Hong Kong Exchanges and Clearing Ltd said Oct. 8 that it does not intend to go forward with its $39 billion offer for the London Stock Exchange. The HKEX said its board “is disappointed that it has been unable to engage with the management of LSEG in realising this vision, and as a consequence has decided it is not in the best interests of HKEX shareholders to pursue this proposal.”
PRESS RELEASE
NOT TO PROCEED WITH THE OFFER FOR LONDON STOCK EXCHANGE GROUP PLC
This announcement is published pursuant to Part XIVA of the Securities and Futures Ordinance and Rule 13.09 of the Rules Governing the Listing of Securities on The Stock Exchange of Hong Kong Limited.
Reference is made to the announcements of Hong Kong Exchanges and Clearing Limited (HKEX) dated 11 September 2019 and 13 September 2019 in relation to its possible offer for London Stock Exchange Group plc (LSEG).
HKEX today released the attached announcement in the United Kingdom to announce it does not intend to make an offer for LSEG.
HKEX’s shareholders and potential investors should exercise caution when dealing or investing in HKEX’s shares.
By Order of the Board
Hong Kong Exchanges and Clearing Limited
Joseph Mau Group
Company Secretary
Hong Kong, 8 October 2019
As at the date of this announcement, HKEX’s Board of Directors comprises 11 Independent Non-executive Directors, namely Mrs Laura May-Lung CHA (Chairman), Mr Apurv BAGRI, Mr CHAN Tze Ching, Ignatius, Mr CHEAH Cheng Hye, Ms FUNG Yuen Mei, Anita, Mr Rafael GIL-TIENDA, Dr HU Zuliu, Fred, Mr HUNG Pi Cheng, Benjamin, Mr LEUNG Pak Hon, Hugo, Mr John Mackay McCulloch WILLIAMSON and Mr YIU Kin Wah, Stephen, and one Executive Director, Mr LI Xiaojia, Charles, who is also the Chief Executive of HKEX.

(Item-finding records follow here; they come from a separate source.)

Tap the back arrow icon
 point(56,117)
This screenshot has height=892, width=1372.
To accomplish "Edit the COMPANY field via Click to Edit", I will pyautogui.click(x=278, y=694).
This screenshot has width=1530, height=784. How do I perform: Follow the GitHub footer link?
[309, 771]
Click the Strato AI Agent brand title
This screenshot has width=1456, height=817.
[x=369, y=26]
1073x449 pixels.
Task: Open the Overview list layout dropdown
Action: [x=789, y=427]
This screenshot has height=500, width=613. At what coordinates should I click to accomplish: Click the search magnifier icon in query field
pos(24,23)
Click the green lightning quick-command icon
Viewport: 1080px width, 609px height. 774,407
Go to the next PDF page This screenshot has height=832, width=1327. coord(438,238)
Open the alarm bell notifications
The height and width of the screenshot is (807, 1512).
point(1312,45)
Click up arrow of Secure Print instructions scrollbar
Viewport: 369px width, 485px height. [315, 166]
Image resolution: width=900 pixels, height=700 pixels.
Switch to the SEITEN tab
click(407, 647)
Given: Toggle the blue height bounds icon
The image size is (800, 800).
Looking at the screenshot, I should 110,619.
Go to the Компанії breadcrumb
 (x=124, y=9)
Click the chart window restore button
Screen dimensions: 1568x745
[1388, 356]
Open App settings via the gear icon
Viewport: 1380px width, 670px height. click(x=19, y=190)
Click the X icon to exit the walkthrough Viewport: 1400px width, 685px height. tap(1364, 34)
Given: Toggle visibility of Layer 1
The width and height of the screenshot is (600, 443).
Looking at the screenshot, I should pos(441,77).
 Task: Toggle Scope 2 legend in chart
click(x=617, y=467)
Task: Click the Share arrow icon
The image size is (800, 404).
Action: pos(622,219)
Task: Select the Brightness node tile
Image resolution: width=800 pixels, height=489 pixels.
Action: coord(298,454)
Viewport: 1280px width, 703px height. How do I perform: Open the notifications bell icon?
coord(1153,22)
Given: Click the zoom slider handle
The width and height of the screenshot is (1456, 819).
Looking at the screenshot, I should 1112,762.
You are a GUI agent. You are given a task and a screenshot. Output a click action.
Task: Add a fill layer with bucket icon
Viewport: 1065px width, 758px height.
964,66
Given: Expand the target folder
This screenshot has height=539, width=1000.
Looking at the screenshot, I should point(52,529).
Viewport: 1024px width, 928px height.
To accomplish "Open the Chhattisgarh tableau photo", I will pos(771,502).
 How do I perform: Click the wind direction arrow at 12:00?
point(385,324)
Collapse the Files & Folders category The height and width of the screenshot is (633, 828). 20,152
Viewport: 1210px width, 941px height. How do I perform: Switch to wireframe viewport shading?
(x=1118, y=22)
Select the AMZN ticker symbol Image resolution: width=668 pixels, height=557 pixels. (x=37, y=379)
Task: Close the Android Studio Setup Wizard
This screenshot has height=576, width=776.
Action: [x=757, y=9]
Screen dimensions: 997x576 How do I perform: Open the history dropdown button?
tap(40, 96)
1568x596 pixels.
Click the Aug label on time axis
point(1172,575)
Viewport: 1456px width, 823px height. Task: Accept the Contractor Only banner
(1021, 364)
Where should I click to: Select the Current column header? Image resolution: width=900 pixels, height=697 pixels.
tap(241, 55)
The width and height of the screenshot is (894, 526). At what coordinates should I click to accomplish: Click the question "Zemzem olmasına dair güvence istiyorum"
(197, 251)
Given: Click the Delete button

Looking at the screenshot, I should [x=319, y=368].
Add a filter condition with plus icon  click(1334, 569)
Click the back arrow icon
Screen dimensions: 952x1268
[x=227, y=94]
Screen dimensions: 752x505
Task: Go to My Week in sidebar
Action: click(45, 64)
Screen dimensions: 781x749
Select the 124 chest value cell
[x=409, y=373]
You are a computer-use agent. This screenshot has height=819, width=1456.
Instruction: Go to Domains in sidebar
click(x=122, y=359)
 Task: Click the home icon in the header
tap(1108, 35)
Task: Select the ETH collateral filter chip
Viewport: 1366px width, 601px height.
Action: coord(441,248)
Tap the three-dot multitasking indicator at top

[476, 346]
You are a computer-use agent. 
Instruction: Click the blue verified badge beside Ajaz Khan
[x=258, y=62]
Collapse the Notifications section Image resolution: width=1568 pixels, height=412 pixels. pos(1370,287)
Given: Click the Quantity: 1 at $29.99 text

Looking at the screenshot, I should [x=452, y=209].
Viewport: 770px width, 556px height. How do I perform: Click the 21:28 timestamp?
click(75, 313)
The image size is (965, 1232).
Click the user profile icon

NOT FOR RELEASE, PUBLICATION OR DISTRIBUTION IN WHOLE OR IN PART IN, INTO OR FROM ANY JURISDICTION WHERE TO DO SO WOULD CONSTITUTE A VIOLATION OF THE RELEVANT LAWS OR REGULATIONS OF THAT JURISDICTION
THIS IS AN ANNOUNCEMENT FALLING UNDER RULE 2.8 OF THE CITY CODE ON TAKEOVERS AND MERGERS (THE “CODE”)
FOR IMMEDIATE RELEASE
8 October 2019
Statement regarding London Stock Exchange Group plc
Further to the announcements made by Hong Kong Exchanges and Clearing Limited (“HKEX”) and London Stock Exchange Group plc (“LSEG”) in relation to HKEX’s possible offer for the entire issued and to be issued share capital of LSEG, HKEX confirms that it does not intend to make an offer for LSEG and is consequently bound by the restrictions under Rule 2.8 of the Code, save in the circumstances set out below.
The Board of HKEX continues to believe that a combination of LSEG and HKEX is strategically compelling and would create a world-leading market infrastructure group. Despite engagement with a broad set of regulators and extensive shareholder engagement, the Board of HKEX is disappointed that it has been unable to engage with the management of LSEG in realising this vision, and as a consequence has decided it is not in the best interests of HKEX shareholders to pursue this proposal.
Under Note 2 on Rule 2.8 of the Code, HKEX, and any person acting in concert with HKEX, reserves the right to announce an offer or possible offer or make or participate in an offer or possible offer for LSEG or to take any other action which would otherwise be restricted under Rule 2.8 of the Code within six months following the date of this announcement in the following circumstances: (a) with the agreement or consent of the board of LSEG; (b) if any third party announces a firm intention to make an offer for LSEG; (c) if LSEG announces a “whitewash” proposal (see Note 1 of the Notes on Dispensations from Rule 9 of the Code) or a reverse takeover (as defined in the Code); (d) if the UK Panel on Takeovers and Mergers (the “Panel”) determines that there has been a material change of circumstances; or (e) otherwise with the consent of the Panel. HKEX, and any person acting in concert with HKEX, reserves the right to acquire and/or offer to acquire LSEG shares or interests in LSEG shares subject to and in accordance with Rule 2.8 of the Code.